# Textauszug:
In der Ganztagsschule
„Beruflich kürzer zu treten, war leider keine Option“, erinnert sich Carola Winkelmann, „denn als Wissenschaftlerin muss ich immer am Ball bleiben, sonst bin ich sofort weg vom Fenster.“ Außerdem war die 36-Jährige auf ihr Einkommen angewiesen. Da sie mit dem Vater ihrer Kinder nicht verheiratet gewesen war, bekam sie auch keine Witwenrente. Mit den 150 Euro Halbwaisenrente pro Kind und Monat wäre sie nicht weit gekommen. Um weiter Vollzeit arbeiten zu können, meldete Carola Winkelmann die Jungs in einer Ganztagsschule an, wo sie verlässlich von 7 bis 18 Uhr betreut wurden, auch in den Schulferien.
„Hätte ich vorher gewusst, dass ich meine Familie einmal allein würde ernähren müssen, hätte ich mich nicht auf eine Karriere in der Wissenschaft eingelassen, die typischerweise aus befristeten Projektstellen besteht“, sagt Carola Winkelmann. „Diese unsichere finanzielle Situation machte mir damals große Sorgen.“ Was die praktische Organisation der Arbeit anging, war ihre einzige Chance, mit offenen Karten zu spielen. Die Biologin erklärte ihrem Chef die Situation und bat um Verständnis, wenn es einmal holpern sollte. „Er wusste, dass es mir bisher gut gelungen war, Beruf und Familie zu vereinbaren, und vertraute darauf, dass ich es weiterhin schaffen würde.“ Carola Winkelmann kam von nun an zur Arbeit, so wie sie es einrichten konnte, oft auch am Wochenende, wenn sich eines der Großelternpaare um die Kinder kümmerte. Ihrem Chef war nur wichtig, dass sie die anstehenden Aufgaben bis zum vereinbarten Termin erledigt bekam.

# Datenauszug:
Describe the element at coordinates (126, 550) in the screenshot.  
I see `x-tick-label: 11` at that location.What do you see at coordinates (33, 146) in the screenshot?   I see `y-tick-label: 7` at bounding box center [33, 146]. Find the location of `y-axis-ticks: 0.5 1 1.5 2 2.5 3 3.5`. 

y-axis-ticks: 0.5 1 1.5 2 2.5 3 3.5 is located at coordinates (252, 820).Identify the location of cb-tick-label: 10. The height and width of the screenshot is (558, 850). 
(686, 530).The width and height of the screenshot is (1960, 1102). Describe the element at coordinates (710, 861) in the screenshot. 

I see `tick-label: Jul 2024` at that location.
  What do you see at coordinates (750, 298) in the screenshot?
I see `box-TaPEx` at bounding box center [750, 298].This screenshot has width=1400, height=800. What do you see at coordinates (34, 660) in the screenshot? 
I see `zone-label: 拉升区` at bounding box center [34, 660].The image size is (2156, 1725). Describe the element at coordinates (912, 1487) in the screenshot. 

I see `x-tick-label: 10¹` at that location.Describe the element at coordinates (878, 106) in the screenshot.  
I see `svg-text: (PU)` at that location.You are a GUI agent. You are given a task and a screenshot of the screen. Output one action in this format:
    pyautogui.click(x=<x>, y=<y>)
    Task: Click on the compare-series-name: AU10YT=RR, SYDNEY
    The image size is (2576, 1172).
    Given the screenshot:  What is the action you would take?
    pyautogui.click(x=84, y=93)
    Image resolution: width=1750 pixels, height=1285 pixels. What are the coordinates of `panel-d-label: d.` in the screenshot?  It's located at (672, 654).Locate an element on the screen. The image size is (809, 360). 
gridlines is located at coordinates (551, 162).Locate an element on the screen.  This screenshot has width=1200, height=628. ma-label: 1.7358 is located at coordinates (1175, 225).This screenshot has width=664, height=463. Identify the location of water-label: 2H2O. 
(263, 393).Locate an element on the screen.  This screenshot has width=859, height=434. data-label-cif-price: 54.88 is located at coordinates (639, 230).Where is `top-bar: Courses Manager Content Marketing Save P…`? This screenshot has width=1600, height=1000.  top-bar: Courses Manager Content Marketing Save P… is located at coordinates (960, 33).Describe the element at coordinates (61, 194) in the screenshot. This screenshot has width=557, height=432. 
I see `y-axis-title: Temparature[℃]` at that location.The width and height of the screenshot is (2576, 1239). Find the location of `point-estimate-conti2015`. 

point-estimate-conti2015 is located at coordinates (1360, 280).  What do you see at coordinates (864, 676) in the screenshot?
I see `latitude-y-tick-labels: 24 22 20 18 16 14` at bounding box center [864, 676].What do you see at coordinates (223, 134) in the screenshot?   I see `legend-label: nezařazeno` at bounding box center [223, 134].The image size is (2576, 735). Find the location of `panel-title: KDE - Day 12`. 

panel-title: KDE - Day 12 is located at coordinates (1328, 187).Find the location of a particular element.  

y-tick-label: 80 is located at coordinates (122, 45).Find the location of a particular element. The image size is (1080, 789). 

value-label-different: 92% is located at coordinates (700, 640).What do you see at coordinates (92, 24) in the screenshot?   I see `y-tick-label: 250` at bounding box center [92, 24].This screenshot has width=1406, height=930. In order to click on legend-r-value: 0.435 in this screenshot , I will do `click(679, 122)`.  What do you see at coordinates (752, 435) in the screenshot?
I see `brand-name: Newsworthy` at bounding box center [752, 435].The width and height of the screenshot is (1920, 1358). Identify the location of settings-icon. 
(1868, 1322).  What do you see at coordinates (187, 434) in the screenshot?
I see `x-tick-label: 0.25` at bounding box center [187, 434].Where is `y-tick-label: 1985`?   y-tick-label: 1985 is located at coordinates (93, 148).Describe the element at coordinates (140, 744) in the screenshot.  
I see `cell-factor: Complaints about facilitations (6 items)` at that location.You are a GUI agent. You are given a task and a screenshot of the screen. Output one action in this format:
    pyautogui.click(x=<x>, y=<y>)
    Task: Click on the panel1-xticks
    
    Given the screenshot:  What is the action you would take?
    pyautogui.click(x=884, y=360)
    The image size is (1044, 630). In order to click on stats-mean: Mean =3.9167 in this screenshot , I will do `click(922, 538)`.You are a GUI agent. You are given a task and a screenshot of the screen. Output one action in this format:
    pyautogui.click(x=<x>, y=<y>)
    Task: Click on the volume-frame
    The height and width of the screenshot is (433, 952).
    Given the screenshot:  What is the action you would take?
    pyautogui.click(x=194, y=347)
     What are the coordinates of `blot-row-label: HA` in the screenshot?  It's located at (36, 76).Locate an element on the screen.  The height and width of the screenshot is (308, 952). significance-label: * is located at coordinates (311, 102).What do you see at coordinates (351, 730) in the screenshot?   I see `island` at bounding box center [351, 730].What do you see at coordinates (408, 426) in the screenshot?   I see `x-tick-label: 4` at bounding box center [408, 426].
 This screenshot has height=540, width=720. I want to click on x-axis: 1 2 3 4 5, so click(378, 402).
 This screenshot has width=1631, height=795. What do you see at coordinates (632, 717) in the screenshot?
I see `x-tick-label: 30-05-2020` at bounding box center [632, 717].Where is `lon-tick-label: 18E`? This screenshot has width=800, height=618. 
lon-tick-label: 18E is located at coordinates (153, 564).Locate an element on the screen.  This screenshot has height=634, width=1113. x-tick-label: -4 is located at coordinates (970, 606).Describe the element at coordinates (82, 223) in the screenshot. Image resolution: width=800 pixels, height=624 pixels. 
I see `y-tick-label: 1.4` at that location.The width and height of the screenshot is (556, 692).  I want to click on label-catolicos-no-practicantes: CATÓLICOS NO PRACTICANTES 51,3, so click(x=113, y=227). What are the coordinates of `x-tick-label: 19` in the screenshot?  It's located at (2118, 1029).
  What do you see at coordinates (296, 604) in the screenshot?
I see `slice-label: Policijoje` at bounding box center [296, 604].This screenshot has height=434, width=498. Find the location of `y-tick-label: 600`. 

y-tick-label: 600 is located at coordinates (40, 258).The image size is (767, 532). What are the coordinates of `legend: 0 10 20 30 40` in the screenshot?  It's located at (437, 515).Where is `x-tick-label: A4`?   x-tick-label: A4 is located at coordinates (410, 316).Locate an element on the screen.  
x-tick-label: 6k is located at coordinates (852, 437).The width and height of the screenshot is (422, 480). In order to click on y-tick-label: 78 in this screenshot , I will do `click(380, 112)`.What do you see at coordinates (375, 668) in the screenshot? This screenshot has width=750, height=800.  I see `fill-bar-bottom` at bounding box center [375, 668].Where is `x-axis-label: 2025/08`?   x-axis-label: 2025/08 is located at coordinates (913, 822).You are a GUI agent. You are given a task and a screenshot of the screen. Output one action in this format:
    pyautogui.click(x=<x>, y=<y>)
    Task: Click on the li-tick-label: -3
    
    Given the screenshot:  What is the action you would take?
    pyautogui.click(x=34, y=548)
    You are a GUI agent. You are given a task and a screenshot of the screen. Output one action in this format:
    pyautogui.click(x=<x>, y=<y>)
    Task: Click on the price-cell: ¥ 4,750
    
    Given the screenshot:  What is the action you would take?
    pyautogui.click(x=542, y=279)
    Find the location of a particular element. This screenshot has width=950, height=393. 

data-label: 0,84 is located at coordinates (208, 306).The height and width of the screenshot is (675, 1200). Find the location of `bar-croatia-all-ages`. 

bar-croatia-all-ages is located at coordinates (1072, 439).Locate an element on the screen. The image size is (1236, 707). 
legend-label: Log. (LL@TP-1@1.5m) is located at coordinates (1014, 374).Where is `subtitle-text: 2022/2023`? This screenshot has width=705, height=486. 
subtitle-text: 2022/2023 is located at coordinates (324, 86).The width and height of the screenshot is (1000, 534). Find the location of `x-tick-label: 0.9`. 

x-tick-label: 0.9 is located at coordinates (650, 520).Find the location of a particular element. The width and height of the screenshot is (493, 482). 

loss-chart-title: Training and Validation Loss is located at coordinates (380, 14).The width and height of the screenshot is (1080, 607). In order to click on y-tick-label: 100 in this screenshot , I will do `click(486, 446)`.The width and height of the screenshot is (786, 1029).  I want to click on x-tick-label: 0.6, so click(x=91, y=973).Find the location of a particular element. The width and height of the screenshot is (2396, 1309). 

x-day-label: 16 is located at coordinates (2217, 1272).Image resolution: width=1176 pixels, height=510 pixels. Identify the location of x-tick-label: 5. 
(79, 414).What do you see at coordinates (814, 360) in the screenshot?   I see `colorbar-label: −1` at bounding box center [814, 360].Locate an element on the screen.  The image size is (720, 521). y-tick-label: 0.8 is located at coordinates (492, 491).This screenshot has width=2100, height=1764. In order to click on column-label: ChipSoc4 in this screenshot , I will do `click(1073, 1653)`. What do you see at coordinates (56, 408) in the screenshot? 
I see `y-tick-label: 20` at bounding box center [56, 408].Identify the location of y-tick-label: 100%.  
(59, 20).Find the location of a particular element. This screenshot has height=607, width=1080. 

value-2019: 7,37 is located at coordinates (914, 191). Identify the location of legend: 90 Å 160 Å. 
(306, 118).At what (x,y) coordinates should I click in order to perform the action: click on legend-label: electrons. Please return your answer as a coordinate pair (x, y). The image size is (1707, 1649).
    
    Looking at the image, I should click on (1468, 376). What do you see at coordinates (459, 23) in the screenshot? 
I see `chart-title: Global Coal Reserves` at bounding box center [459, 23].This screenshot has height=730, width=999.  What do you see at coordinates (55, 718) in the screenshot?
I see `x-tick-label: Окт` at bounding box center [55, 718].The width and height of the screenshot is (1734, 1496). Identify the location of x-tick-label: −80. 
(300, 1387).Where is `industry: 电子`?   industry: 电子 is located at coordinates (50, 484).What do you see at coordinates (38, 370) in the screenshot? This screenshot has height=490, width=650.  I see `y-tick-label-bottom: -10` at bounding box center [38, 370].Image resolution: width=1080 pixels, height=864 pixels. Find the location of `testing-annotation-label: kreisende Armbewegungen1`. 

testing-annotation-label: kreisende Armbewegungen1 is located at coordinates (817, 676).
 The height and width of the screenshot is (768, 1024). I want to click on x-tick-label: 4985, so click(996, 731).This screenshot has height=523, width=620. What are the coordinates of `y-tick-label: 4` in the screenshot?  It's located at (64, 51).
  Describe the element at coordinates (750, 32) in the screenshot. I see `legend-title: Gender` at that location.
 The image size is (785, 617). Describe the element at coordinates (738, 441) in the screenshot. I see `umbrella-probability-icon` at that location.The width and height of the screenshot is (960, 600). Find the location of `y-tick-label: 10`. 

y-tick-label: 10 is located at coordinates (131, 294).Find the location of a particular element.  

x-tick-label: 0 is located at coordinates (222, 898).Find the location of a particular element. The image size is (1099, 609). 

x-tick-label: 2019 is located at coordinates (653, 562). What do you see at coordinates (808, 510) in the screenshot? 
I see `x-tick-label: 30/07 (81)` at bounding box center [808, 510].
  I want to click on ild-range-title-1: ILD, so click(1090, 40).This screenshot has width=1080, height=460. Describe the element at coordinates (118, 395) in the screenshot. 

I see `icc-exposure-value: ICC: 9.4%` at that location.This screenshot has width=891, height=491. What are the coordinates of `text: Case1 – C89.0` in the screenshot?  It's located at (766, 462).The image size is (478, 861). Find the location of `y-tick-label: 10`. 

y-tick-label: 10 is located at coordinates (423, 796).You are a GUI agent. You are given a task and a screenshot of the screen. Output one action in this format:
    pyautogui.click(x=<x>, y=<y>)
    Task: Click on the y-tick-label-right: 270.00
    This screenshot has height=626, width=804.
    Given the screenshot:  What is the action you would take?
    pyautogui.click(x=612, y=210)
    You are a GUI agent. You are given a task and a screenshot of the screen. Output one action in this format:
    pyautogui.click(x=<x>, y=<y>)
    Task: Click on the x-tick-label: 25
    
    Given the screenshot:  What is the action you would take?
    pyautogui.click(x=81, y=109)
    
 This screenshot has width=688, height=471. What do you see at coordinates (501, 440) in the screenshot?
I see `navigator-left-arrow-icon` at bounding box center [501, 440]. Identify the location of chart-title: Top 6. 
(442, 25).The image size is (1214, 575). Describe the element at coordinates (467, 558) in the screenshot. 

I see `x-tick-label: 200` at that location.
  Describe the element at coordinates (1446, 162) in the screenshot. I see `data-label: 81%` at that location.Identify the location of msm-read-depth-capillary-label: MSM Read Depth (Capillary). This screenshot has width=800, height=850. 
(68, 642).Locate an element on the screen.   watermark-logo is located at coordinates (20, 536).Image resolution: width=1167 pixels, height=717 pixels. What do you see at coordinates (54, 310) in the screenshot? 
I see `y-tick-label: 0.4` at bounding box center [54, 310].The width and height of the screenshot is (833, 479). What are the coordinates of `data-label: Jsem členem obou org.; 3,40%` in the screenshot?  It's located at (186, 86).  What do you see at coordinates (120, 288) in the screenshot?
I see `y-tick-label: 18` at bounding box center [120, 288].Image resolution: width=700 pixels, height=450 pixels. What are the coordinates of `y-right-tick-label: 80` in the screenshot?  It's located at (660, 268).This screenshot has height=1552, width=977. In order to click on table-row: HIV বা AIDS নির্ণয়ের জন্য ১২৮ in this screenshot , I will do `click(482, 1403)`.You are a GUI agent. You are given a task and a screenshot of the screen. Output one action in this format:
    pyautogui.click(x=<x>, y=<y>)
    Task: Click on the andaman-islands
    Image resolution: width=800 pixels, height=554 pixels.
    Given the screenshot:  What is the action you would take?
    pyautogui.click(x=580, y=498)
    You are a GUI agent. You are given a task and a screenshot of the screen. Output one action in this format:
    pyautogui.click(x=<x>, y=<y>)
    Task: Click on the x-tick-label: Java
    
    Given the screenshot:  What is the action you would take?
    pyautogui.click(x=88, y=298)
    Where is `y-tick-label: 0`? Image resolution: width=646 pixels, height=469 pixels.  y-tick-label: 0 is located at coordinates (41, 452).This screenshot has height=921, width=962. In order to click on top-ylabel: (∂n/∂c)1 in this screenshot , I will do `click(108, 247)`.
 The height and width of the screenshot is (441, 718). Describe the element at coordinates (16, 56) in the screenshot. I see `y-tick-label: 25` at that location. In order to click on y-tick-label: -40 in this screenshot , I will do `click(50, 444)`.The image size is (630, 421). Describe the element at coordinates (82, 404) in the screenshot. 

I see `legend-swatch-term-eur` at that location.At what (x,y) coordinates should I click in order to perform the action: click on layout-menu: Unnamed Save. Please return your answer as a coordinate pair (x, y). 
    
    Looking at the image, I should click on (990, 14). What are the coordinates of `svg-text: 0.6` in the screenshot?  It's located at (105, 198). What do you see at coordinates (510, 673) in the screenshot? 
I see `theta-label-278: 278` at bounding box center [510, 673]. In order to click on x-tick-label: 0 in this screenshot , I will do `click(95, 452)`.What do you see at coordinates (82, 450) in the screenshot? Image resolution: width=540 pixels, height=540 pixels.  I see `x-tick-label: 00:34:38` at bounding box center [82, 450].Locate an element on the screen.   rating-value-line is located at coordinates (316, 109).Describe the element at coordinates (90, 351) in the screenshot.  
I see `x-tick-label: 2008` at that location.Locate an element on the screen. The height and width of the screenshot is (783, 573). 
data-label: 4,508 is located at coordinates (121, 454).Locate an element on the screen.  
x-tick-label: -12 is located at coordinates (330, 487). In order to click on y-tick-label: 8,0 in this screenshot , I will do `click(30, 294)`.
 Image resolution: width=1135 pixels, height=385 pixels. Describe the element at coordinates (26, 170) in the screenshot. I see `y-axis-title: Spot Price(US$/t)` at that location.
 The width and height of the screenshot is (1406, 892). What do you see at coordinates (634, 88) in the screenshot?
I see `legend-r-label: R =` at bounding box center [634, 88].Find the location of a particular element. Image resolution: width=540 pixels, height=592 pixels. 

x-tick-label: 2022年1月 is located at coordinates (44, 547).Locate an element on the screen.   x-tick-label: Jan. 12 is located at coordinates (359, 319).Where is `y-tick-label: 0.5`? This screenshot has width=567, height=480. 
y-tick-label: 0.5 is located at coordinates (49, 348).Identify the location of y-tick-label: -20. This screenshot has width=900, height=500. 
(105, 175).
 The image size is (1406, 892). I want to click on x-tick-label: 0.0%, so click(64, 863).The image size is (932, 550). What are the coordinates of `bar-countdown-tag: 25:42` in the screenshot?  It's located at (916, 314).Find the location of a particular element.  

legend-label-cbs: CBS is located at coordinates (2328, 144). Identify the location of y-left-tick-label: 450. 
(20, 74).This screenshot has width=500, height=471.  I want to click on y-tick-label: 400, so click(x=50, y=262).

# Aufgabenliste:
A – Prüfen Sie, ob die Aussagen (i) bis (iii) mit dem Textauszug übereinstimmen, und belegen Sie jedes Ja oder Nein mit einem wörtlichen Zitat. (i) Carola Winkelmann erhielt eine Witwenrente. (ii) Die Ganztagsschule betreute die Kinder auch in den Schulferien. (iii) Ihr Chef legte Wert darauf, dass die Aufgaben bis zum vereinbarten Termin erledigt waren.
B – Wie hoch war laut dem Textauszug die Halbwaisenrente?
Stützen Sie sich ausschließlich auf den Textauszug.

# Ergebnisse je Aufgabe:
A –
(i) Nein: „Da sie mit dem Vater ihrer Kinder nicht verheiratet gewesen war, bekam sie auch keine Witwenrente.“
(ii) Ja: „wo sie verlässlich von 7 bis 18 Uhr betreut wurden, auch in den Schulferien“
(iii) Ja: „Ihrem Chef war nur wichtig, dass sie die anstehenden Aufgaben bis zum vereinbarten Termin erledigt bekam.“

B – 150 Euro pro Kind und Monat.